This week, a slanted take on tall towers (not for the first time), the housing secretary is the bearer of bad news, the tale of a Thatcher comeback, and light at the end of the Crossrail tunnel

Hansom new 2008

Terrible at names

The housing secretary Robert Jenrick sent off a letter to the project team behind a scheme he’d turned down earlier this month in West Yorkshire. He had “carefully considered” the key planning issues at stake and decided Burley in Wharfedale didn’t need 500 extra homes after all. A shame, then, that less careful consideration was applied to other areas. Ministry officials managed to spell Wharfedale incorrectly 13 times over nine pages in its letter bearing the bad news.

The return of Thatcher

Some might have heard the story before but Sir Stuart Lipton tells my hack of a time he met former prime minister Margaret Thatcher. It was in 1985 to mark the start of the Broadgate complex he helped to develop in the City of London. As a documentary about the development aired on Channel 4 this week, he says he asked Thatcher to come back a year later to open the first buildings. “ ‘Of course,’ she said, ‘because you’ll never do it.’ One year later …”

From the ground up

At a Building Live Club event in London last week, Stirling prize winner David Mikhail from Mikhail Riches gave a glimpse into what goes into winning one of architecture’s highest honours. Mikhail, who this year won the award for the Norwich council housing scheme Goldsmith Street, revealed he had spent the morning of the Stirling judges’ site visit weeding garden beds and picking up crisp packets. I think that’s called mucking in.

Through a glass darkly

At the same event, architect Eric Parry revealed how he won over planners for his project at 10 Fenchurch Street in the City. Parry said he took a Bavarian beer tankard into one of the planning meetings to demonstrate what he hoped would be the iridescence of the scheme’s white faience tiles. The industry turning some to drink. Who’d have thought?

Liquid assets

Speaking of drink, beer and wine were flowing at Alinea’s sixth birthday bash at the Madison rooftop bar at One New Change in St Paul’s last week.

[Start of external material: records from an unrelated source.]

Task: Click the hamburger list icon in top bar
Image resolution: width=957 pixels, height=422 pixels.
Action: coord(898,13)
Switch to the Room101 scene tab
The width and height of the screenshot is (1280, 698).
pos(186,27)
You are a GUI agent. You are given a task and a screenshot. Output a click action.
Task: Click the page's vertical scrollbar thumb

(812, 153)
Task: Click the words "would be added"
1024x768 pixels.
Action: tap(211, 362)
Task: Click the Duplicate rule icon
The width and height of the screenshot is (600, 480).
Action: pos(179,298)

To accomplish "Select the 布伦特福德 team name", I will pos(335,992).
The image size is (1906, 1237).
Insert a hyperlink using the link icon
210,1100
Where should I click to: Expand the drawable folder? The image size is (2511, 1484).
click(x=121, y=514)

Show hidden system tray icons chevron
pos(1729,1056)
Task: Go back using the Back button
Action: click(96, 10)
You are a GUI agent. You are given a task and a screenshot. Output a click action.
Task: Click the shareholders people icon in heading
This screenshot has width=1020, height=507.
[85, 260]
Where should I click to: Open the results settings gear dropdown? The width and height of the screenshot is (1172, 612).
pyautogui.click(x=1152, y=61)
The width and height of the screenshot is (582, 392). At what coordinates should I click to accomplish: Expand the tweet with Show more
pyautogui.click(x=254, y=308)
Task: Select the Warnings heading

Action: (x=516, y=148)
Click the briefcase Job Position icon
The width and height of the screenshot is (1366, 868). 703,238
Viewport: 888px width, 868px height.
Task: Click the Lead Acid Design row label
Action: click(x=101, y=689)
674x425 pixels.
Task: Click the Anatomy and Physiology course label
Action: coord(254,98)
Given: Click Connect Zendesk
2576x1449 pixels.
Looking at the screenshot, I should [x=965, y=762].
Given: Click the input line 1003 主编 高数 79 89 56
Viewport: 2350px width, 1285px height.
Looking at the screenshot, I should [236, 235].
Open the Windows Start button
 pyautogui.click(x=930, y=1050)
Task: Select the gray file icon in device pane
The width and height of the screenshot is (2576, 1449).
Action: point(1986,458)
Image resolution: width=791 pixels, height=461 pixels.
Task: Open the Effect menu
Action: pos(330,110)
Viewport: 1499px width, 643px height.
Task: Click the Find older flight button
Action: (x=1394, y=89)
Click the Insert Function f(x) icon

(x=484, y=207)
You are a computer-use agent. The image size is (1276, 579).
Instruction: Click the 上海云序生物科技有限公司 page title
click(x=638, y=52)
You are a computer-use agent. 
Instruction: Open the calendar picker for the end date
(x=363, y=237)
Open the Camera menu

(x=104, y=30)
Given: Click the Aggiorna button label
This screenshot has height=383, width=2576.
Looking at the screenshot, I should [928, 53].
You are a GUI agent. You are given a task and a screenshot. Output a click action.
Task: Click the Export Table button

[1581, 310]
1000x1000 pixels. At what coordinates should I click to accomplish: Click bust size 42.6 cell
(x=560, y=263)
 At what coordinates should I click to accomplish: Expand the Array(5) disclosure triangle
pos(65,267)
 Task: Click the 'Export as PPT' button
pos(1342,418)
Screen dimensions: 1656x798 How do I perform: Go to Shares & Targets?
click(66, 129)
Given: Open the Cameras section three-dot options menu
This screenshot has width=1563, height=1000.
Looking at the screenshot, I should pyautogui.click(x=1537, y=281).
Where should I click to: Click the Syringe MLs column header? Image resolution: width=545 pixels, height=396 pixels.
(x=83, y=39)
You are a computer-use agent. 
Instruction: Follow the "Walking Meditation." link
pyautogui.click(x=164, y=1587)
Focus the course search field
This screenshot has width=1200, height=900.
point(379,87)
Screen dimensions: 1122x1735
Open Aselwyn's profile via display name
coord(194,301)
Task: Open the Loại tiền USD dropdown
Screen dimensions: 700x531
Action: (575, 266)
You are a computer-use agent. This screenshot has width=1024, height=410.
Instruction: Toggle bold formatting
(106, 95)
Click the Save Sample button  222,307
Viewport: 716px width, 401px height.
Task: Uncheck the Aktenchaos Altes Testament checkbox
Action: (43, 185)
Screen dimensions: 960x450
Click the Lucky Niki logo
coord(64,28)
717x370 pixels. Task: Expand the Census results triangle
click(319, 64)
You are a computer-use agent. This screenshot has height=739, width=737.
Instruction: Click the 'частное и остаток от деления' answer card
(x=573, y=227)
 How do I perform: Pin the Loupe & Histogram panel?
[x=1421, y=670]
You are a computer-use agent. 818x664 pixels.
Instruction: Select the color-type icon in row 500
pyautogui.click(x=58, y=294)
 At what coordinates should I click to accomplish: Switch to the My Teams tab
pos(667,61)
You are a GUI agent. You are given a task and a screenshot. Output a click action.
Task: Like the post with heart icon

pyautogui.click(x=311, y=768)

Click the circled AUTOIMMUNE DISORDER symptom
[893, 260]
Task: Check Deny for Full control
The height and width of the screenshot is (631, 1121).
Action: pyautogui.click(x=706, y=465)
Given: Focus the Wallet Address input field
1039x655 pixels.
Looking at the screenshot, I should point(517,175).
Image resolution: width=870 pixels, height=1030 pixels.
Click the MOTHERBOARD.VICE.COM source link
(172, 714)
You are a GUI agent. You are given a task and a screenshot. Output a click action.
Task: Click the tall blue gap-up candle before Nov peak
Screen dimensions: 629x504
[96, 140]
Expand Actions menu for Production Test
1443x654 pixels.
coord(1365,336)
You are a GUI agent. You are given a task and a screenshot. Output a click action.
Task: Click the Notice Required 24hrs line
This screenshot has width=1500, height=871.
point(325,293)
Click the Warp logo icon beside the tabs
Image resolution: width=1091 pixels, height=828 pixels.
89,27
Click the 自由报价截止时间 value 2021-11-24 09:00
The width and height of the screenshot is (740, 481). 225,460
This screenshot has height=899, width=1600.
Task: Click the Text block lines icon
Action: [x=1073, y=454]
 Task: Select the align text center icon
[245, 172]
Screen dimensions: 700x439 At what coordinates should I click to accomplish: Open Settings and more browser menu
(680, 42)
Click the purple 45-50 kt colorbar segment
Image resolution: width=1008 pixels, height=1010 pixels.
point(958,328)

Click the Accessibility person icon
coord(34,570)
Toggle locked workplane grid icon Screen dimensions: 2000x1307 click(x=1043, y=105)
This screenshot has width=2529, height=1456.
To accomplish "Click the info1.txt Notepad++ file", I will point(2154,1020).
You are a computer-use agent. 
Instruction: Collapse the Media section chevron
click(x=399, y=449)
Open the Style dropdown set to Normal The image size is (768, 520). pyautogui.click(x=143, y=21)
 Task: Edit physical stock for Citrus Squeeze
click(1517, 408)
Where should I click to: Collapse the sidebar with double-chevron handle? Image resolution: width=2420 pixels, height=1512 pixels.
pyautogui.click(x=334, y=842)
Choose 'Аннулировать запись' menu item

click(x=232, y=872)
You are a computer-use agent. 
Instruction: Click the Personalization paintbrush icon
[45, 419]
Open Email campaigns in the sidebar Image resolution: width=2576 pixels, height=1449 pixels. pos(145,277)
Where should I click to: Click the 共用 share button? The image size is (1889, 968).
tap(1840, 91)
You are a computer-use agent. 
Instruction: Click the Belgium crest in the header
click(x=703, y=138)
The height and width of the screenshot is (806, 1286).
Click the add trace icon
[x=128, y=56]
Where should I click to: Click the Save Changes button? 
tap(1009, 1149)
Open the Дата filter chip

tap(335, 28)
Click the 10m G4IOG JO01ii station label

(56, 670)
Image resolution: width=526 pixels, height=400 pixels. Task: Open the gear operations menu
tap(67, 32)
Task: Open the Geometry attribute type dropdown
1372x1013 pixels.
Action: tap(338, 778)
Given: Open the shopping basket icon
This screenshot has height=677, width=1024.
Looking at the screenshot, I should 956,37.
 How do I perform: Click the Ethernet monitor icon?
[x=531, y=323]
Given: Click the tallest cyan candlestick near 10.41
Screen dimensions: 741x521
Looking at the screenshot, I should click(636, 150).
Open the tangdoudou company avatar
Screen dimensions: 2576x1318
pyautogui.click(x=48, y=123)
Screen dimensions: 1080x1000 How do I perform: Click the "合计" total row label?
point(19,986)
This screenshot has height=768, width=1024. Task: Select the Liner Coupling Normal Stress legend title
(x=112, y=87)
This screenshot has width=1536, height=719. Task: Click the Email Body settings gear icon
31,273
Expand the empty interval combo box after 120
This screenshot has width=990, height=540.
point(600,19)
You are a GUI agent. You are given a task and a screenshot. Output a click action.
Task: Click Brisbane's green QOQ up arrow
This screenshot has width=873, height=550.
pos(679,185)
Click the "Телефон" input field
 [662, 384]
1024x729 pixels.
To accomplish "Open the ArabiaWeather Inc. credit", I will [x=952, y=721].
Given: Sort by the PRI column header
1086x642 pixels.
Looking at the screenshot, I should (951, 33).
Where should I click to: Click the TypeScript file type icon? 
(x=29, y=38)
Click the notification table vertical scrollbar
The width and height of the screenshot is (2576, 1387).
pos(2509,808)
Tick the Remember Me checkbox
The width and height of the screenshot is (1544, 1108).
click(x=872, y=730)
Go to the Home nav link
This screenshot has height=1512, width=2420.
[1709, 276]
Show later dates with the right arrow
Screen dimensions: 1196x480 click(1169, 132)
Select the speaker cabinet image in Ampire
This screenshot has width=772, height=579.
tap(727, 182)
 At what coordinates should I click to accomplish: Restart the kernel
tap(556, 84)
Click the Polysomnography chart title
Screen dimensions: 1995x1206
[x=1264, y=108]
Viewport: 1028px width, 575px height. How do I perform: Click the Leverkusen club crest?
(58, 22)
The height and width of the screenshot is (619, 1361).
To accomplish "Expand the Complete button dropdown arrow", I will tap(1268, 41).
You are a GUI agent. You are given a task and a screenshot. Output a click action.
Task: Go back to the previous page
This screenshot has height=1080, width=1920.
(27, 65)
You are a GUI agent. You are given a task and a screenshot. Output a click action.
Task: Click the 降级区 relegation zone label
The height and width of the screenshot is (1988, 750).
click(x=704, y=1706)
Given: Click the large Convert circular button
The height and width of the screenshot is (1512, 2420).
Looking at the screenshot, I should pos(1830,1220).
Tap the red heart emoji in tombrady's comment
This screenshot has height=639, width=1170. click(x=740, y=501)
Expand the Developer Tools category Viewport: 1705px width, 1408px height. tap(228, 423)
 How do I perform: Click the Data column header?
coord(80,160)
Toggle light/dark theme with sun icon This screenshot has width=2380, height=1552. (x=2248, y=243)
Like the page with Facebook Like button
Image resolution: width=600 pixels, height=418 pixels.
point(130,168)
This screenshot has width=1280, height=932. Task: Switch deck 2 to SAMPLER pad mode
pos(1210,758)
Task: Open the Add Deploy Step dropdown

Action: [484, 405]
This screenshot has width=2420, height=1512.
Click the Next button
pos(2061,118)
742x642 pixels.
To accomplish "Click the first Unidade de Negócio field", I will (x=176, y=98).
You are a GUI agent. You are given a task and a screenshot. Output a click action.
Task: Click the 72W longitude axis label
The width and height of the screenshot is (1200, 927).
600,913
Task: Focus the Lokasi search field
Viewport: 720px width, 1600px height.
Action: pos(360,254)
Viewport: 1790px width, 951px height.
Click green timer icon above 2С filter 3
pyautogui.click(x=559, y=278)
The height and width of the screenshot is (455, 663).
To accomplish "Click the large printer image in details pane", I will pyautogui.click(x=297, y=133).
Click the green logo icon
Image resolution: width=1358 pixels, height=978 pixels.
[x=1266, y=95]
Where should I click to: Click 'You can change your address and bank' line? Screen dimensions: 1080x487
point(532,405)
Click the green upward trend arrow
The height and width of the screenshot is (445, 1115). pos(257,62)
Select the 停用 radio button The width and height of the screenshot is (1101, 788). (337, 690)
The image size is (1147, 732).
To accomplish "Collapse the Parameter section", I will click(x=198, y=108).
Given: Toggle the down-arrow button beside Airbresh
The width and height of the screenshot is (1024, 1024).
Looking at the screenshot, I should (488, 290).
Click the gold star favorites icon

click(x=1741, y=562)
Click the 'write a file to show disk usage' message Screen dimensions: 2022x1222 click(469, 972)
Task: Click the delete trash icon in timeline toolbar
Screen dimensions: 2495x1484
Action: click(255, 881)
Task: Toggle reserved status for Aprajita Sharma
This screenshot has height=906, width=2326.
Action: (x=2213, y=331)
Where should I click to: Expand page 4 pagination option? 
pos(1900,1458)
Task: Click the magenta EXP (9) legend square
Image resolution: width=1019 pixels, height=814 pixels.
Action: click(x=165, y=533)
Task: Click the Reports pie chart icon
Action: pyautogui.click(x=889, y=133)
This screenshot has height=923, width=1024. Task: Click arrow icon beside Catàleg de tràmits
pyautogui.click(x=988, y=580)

Attendees included former City planning chief Peter Rees, Kevin Bundy, until the spring the man in charge of phase two of work at the Battersea Power Station redevelopment, and Mace’s construction COO Gareth Lewis. My hacks tell me they were sure soft drinks were available but they must have overlooked them, given their state the following morning.

Lightbulb moment

A kind-hearted soul emails one of my team on the back of the news that Transport for London has begun discussions about where the missing £650m to finish Crossrail is coming from. Swap the lightbulbs to LEDs across the entire estate, says the message. “They would save billions of operational expenditure, thus having the additional money to pay for the scheme.” Simple. 

Cold comfort

Spencer McCarthy, boss of housebuilder Churchill Retirement Living, bedded down for the night outside the firm’s offices in Ringwood, Hampshire, earlier this month to highlight the issue of homelessness. Hoping to raise much-needed funds for End Youth Homelessness, one of the Churchill Foundation’s main charity partners in 2019, McCarthy and more than 50 of his colleagues slept on sheets of cardboard in subzero temperatures. They notched up an impressive £20,000 in donations. Well done all.

Hansom-22-November-2019

The leaning tower of London

A rather nice 3D model depicting part of the City of London arrived at Building this week. The towers represented included the Cheesegrater, 22 Bishopsgate and the Gherkin. Also there was Eric Parry’s planned 1 Undershaft, which will be the tallest block in the Square Mile if it gets built. Unfortunately, a bit of the model representing 1 Undershaft had snapped off. Is this a sign of things to come?